Activity =
Skip every picture, then write out exactly the lines of the listing below from the line that contains "Viewport: 1176px width, 1017px height." through the final line.

Data supplied =
•••

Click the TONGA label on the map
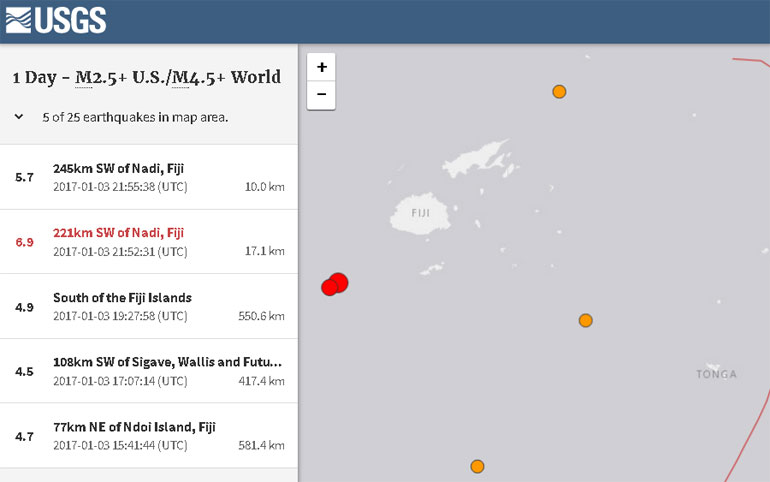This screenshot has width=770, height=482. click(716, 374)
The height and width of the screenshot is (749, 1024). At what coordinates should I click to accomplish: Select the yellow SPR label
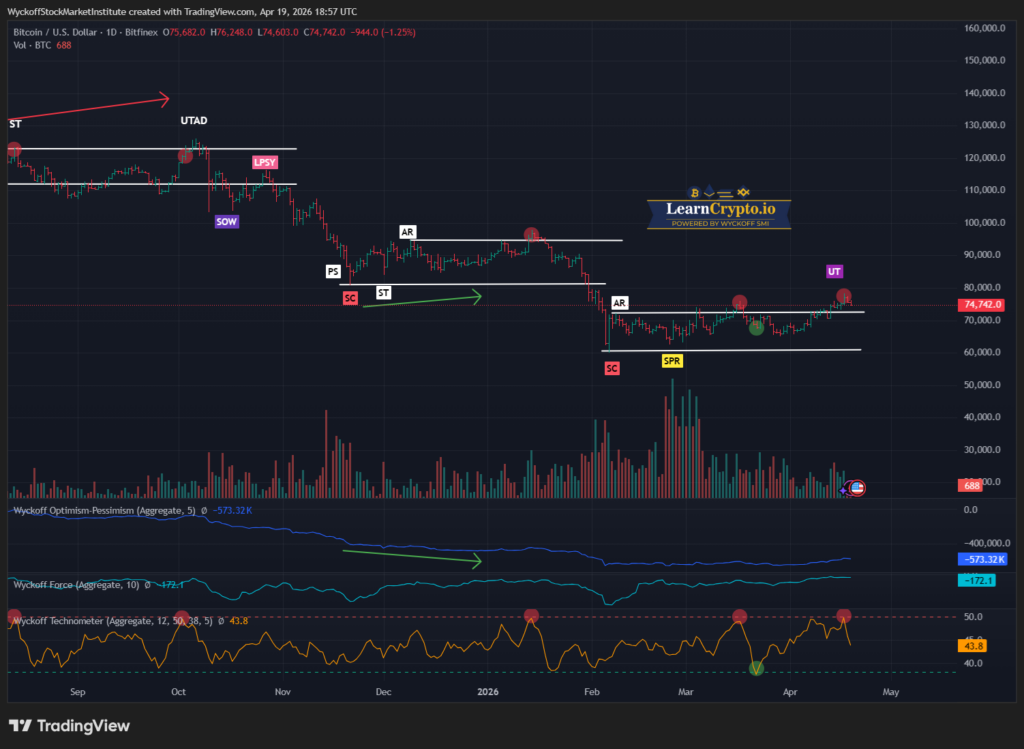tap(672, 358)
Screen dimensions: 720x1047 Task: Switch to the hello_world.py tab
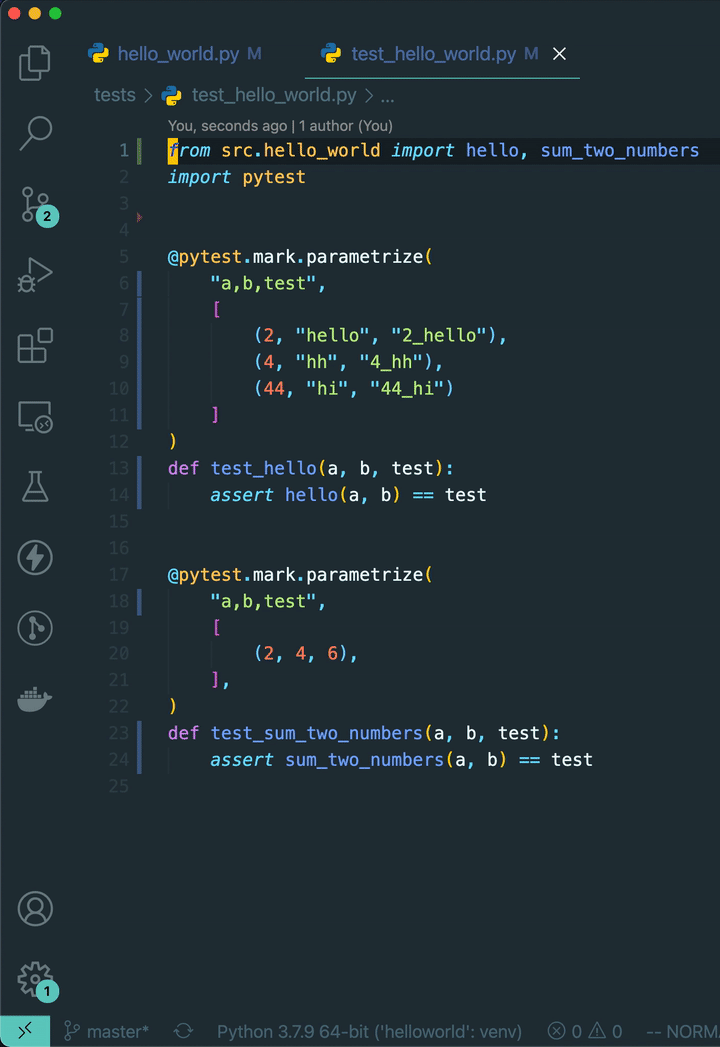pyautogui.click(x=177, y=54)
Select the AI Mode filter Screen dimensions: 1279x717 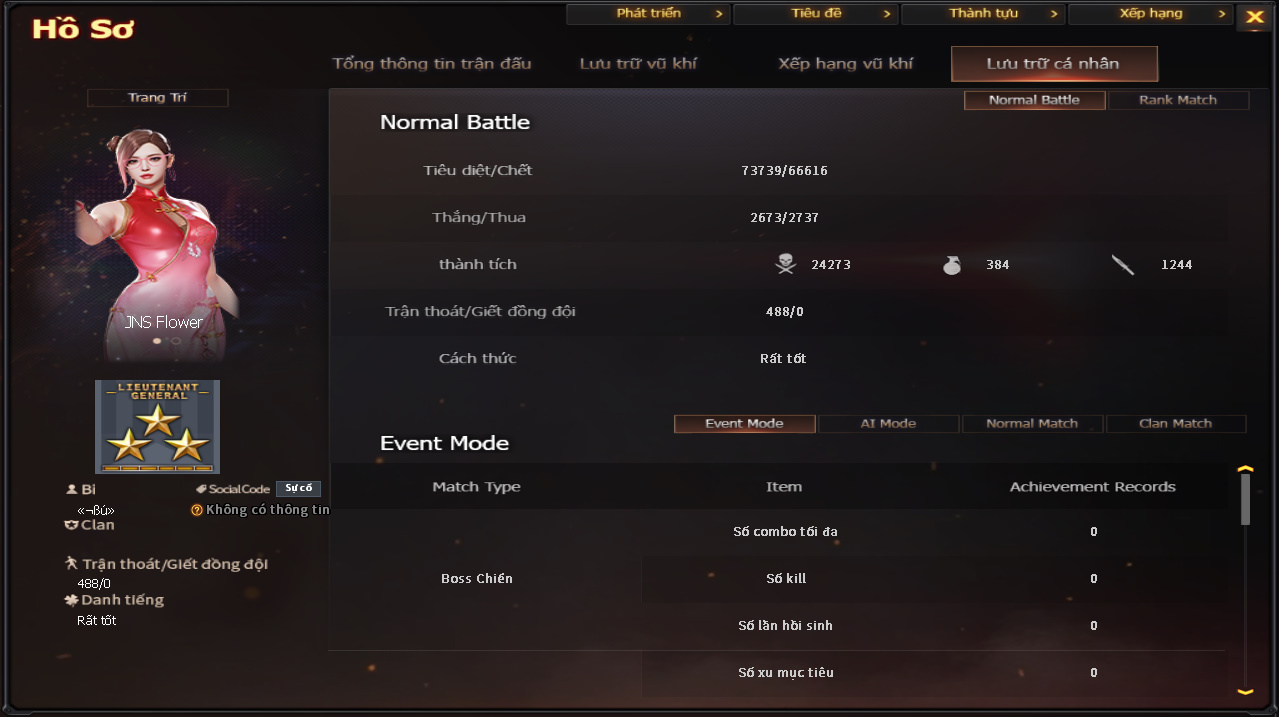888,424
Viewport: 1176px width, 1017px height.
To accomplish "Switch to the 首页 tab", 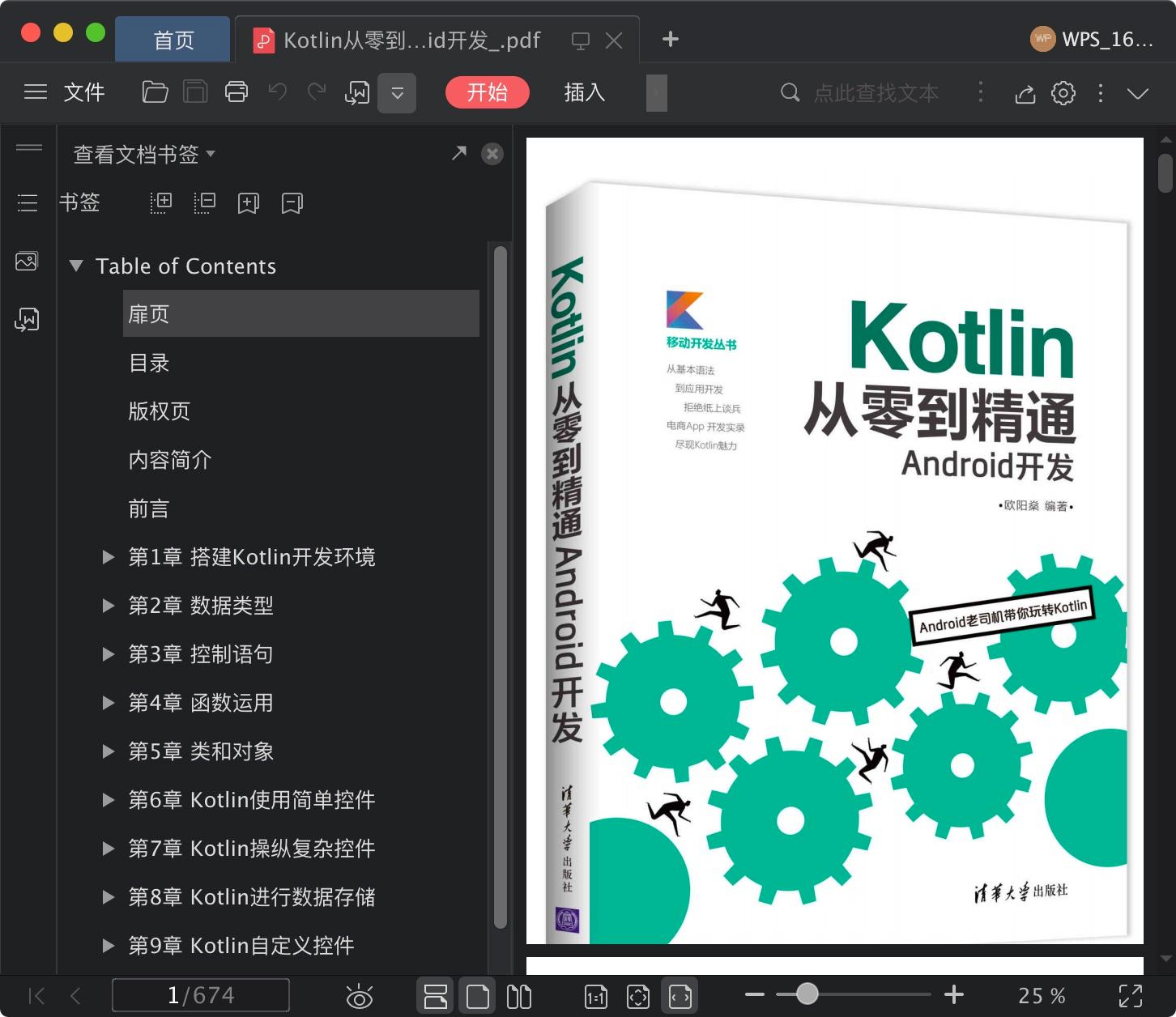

•••

Answer to this problem =
Viewport: 1176px width, 1017px height.
To accomplish "Switch to the 首页 tab", 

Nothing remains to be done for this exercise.